The records below hold pictures; please leave those out and retype the rest exactly.

(Records for processing begins)

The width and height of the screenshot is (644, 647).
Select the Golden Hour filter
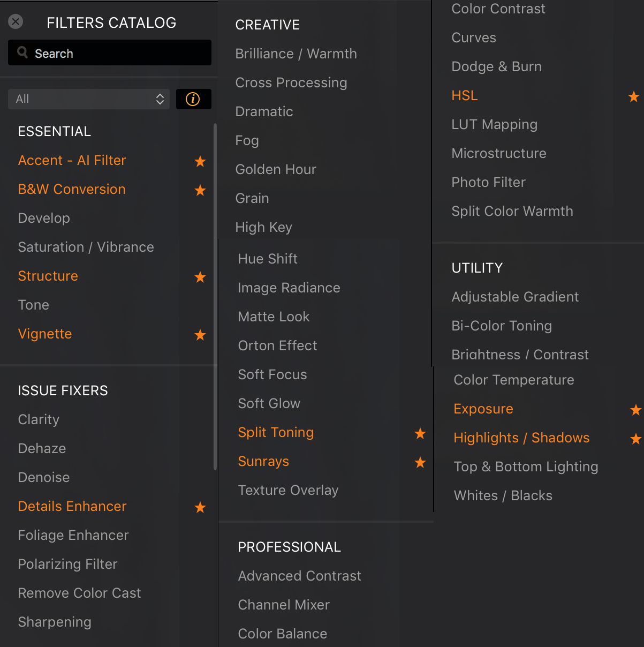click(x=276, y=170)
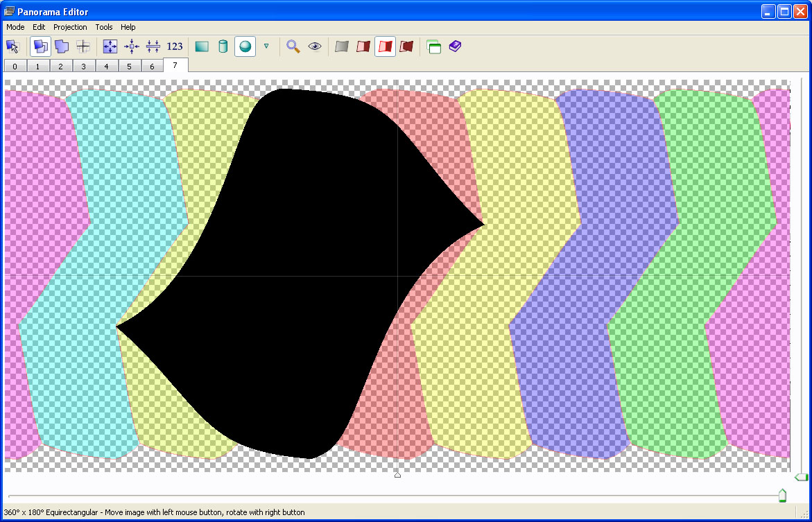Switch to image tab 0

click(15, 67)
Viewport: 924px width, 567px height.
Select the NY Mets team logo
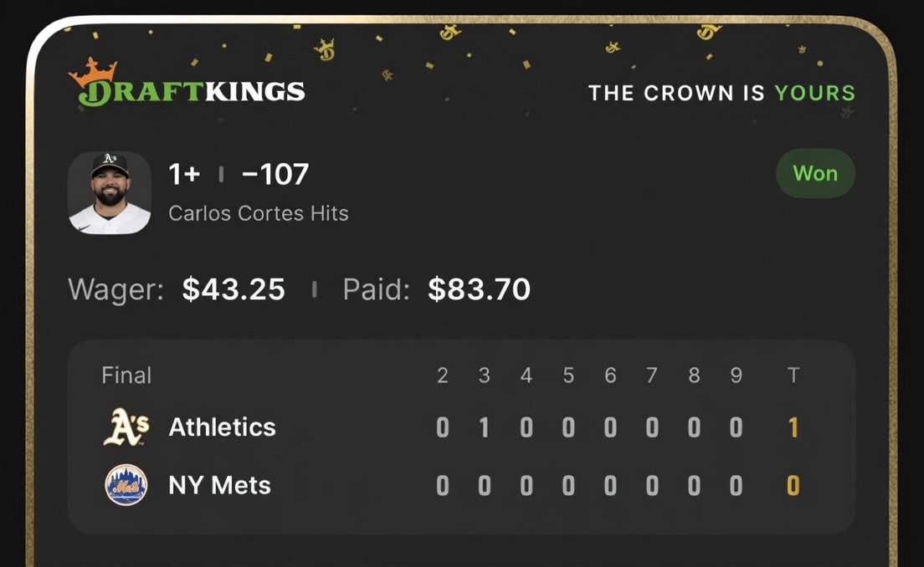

(Records for processing ends)

Solution for this problem
The width and height of the screenshot is (644, 647).
Select the Golden Hour filter
click(x=276, y=170)
Switch to image tab 0

click(15, 67)
Viewport: 924px width, 567px height.
Select the NY Mets team logo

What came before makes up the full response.